What is Isaac Larian's Net Worth?
Isaac Larian is an Iranian-born American billionaire businessman who has a net worth of $1.1 billion. Isaac Larian earned his fortune as the founder of MGA Entertainment, the world's largest privately owned manufacturer of children's toys and entertainment. The company's products include such popular doll lines as Bratz, Rainbow High, and Lalaloopsy, as well as their various media franchises. Among his other endeavors, Larian made a failed attempt to acquire the retailer Toys "R" Us before its bankruptcy in 2018.
Early Life and Education
Isaac Larian was born on March 28, 1954 in Kashan, Iran into a Jewish family. When he was four, he moved with his family to Tehran, where they lived in the Narmak neighborhood. There, Larian worked in his father's small textile store beginning from the age of nine. When he was 17, he moved to Los Angeles, California in the United States looking for opportunities. Unable to speak English, with no place to live, and only $750, he found work as a dishwasher. Larian was eventually promoted to bus boy and then waiter. After working for a year, he enrolled at Los Angeles Southwest College. Larian then transferred to California State University, Los Angeles, from which he graduated with his Bachelor of Science degree in civil engineering in 1978.
Career Beginnings
Although Larian had planned to return to Iran after college, he was unable to do so due to the 1979 Iranian Revolution. Instead, he launched the mail-order company Surprise Gift Wagon, which sold decorative brass products coming from South Korea. The company was ultimately unsuccessful, prompting Larian to partner with his brother Fred on a company that imported consumer electronics.
MGA Entertainment
In 1996, a struggling inventor presented Larian and his brother with a design for a talking doll. The doll ended up becoming the Singing Bouncy Baby, which became Larian's first toy to hit it big with consumers. After that, he began focusing his career on the children's toy business, and in 1998 changed the name of his company to MGA Entertainment. Larian and MGA went on to launch their flagship doll line, Bratz, in 2001. Created by former Mattel employee Carter Bryant, the teenage fashion dolls are characterized by their big heads and eyes, plump lips, and various trendy styles of clothing. Bratz was a runaway success, outselling its main competitor Barbie. In 2005 alone, the doll line totaled $800 million in sales, nearly twice as much as Barbie. The success of the Bratz dolls resulted in a major media franchise, consisting of television shows, video games, music albums, and a live-action film.

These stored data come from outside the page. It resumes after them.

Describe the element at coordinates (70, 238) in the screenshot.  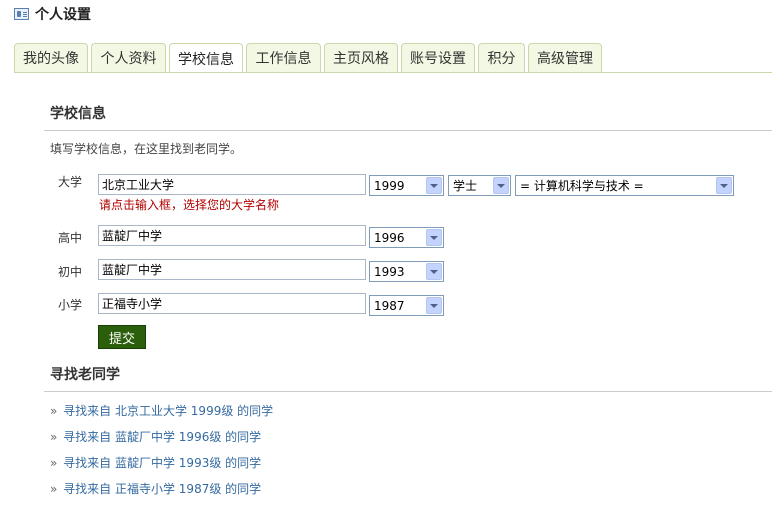
I see `high-school-label: 高中` at that location.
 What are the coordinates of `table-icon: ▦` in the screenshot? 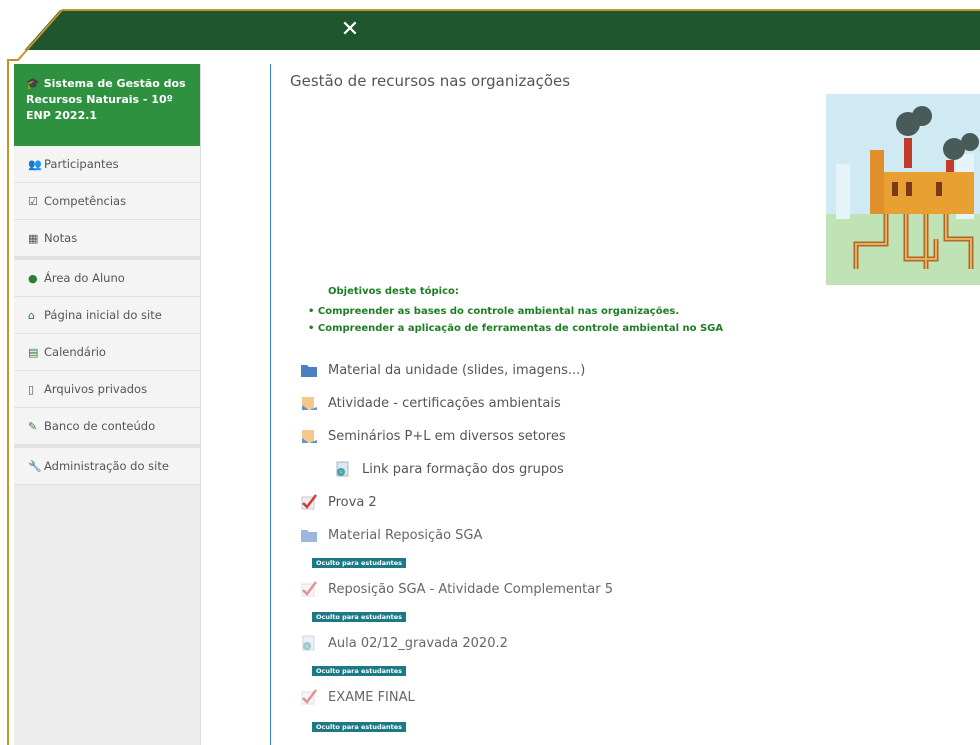 It's located at (34, 238).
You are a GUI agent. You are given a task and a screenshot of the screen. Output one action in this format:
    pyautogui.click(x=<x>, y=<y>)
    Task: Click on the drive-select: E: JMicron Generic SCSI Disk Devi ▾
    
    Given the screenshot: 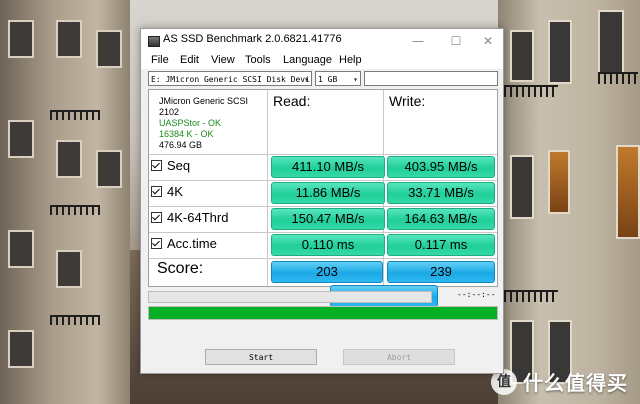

In late 2006, MGA acquired Little Tikes, another manufacturer of children's toys. MGA continued introducing numerous new doll lines after that, including Moxie Girlz, Lalaloopsy, and L.O.L. Dolls! The Lalaloopsy brand consists of plastic rag dolls that come with their own personalities and pets. After peaking in popularity around 2013, the brand was revamped in 2017 with the Netflix animated series "We're Lalaloopsy." Another big success for MGA was L.O.L. Dolls!, which won a number of toy industry awards and spawned some movies and video games. MGA had further success with the launch of the Rainbow High doll line in 2020. It was soon complemented by a web series of animated shorts, and in 2022 it spawned the spinoff brand Shadow High.
Other Ventures
Among his other ventures, Larian has been a prolific stock trader. Between 2005 and 2019, he traded hundreds of millions of dollars' worth of his stock in Mattel, making a net profit of $28 million. During that time, Larian also traded in shares of rival toy company Hasbro.
In early 2018, Larian started a GoFundMe campaign to acquire the retailer Toys "R" Us, which was about to declare bankruptcy. With a goal of $1 billion, he used $200 million of his own money to get things started. However, the campaign failed, and Toys "R" Us filed for bankruptcy and closed all of its remaining stores in the US.
Personal Life & Real Estate
With his wife and three children.
In the 1990s Isaac and his wife Angela custom-built an 11,000 square-foot mansion in the ultra-exclusive Holmby Hills neighborhood of Los Angeles. In 2017 Isaac and Angela paid $24 million for a Frank Gehry-designed oceanfront home in Malibu. In September 2020, Isaac's daughter and her real estate developer husband paid $29 million for a nearby mansion. In March 2021 Isaac paid $18.25 million for the house across the street from his original 1990s-era mansion.